@ Alexander Guschin, 23 October 2014

Load data

In [14]:
import pandas as pd
from sklearn import ensemble
%matplotlib inline
import matplotlib.pyplot as plt
import numpy as np
In [15]:
train = pd.read_csv('data/train.csv')
test = pd.read_csv('data/test.csv')
In [16]:
train.ix[:0,:11]
Out[16]:
Id Elevation Aspect Slope Horizontal_Distance_To_Hydrology Vertical_Distance_To_Hydrology Horizontal_Distance_To_Roadways Hillshade_9am Hillshade_Noon Hillshade_3pm Horizontal_Distance_To_Fire_Points
0 1 2596 51 3 258 0 510 221 232 148 6279

1 rows × 11 columns

1. Let's take a look at features distribution

In [17]:
train.ix[:,:11].hist(figsize=(16,12),bins=50)
plt.show()

As we know about that Aspect is in degrees azimuth, we can try to shift it at 180

In [18]:
def r(x):
    if x+180>360:
        return x-180
    else:
        return x+180

train['Aspect2'] = train.Aspect.map(r)
test['Aspect2'] = test.Aspect.map(r)

You can notice that Vertical_Distance_To_Hydrology have some negative values. It may be good idea to create variable which indicates positive or negative value here

In [19]:
train['Highwater'] = train.Vertical_Distance_To_Hydrology < 0
test['Highwater'] = test.Vertical_Distance_To_Hydrology < 0

2. Also, It's always a good idea to check if features are related to each other

Take a look at Elevation and Vertical_Distance_To_Hydrology.

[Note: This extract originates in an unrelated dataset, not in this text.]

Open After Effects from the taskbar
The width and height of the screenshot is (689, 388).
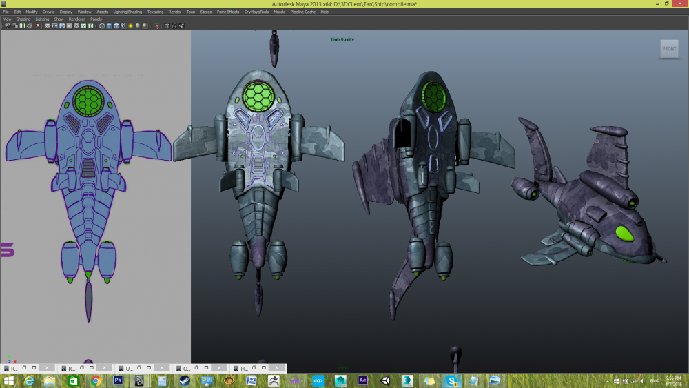click(362, 380)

Color each cover type in unique color to see some patterns

In [21]:
import numpy as np
from IPython.display import Image

def plotc(c1,c2):

    fig = plt.figure(figsize=(16,8))
    sel = np.array(list(train.Cover_Type.values))

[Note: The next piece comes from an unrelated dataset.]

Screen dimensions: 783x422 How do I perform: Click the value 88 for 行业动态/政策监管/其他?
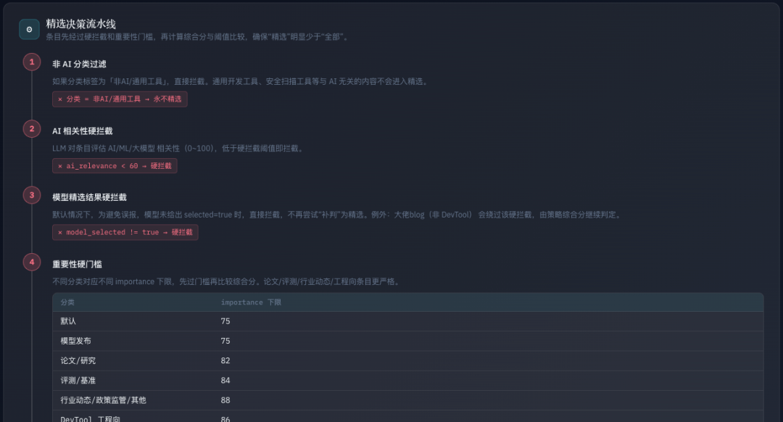tap(225, 400)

    plt.scatter(c1, c2, c=sel, s=100)
    plt.xlabel(c1.name)
    plt.ylabel(c2.name)
    
plotc(train.Elevation, train.Vertical_Distance_To_Hydrology)

Now we can create some variable that will have plot a bit simplier (Besides understanding dependencies like this may lead you to some cool features!)

In [22]:
plotc(train.Elevation-train.Vertical_Distance_To_Hydrology, train.Vertical_Distance_To_Hydrology)

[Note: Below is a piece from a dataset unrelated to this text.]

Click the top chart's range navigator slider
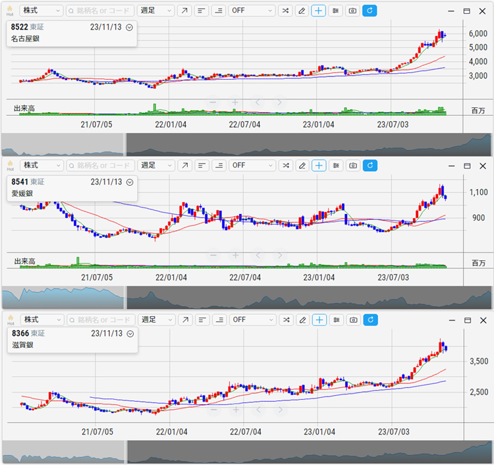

Fine! Now we can add this new feature to train and test (the same goes for Horizontal_Distance_To_Hydrology, you can check this by youself)

In [23]:
train['EVDtH'] = train.Elevation-train.Vertical_Distance_To_Hydrology
test['EVDtH'] = test.Elevation-test.Vertical_Distance_To_Hydrology

train['EHDtH'] = train.Elevation-train.Horizontal_Distance_To_Hydrology*0.2
test['EHDtH'] = test.Elevation-test.Horizontal_Distance_To_Hydrology*0.2

3. Finally, we can create some features from those which have similar meanings, f.e. distances

In [20]:
train['Distanse_to_Hydrolody'] = (train['Horizontal_Distance_To_Hydrology']**2+train['Vertical_Distance_To_Hydrology']**2)**0.5
test['Distanse_to_Hydrolody'] = (test['Horizontal_Distance_To_Hydrology']**2+test['Vertical_Distance_To_Hydrology']**2)**0.5

train['Hydro_Fire_1'] = train['Horizontal_Distance_To_Hydrology']+train['Horizontal_Distance_To_Fire_Points']
test['Hydro_Fire_1'] = test['Horizontal_Distance_To_Hydrology']+test['Horizontal_Distance_To_Fire_Points']

train['Hydro_Fire_2'] = abs(train['Horizontal_Distance_To_Hydrology']-train['Horizontal_Distance_To_Fire_Points'])
test['Hydro_Fire_2'] = abs(test['Horizontal_Distance_To_Hydrology']-test['Horizontal_Distance_To_Fire_Points'])

train['Hydro_Road_1'] = abs(train['Horizontal_Distance_To_Hydrology']+train['Horizontal_Distance_To_Roadways'])
test['Hydro_Road_1'] = abs(test['Horizontal_Distance_To_Hydrology']+test['Horizontal_Distance_To_Roadways'])

train['Hydro_Road_2'] = abs(train['Horizontal_Distance_To_Hydrology']-train['Horizontal_Distance_To_Roadways'])
test['Hydro_Road_2'] = abs(test['Horizontal_Distance_To_Hydrology']-test['Horizontal_Distance_To_Roadways'])

train['Fire_Road_1'] = abs(train['Horizontal_Distance_To_Fire_Points']+train['Horizontal_Distance_To_Roadways'])
test['Fire_Road_1'] = abs(test['Horizontal_Distance_To_Fire_Points']+test['Horizontal_Distance_To_Roadways'])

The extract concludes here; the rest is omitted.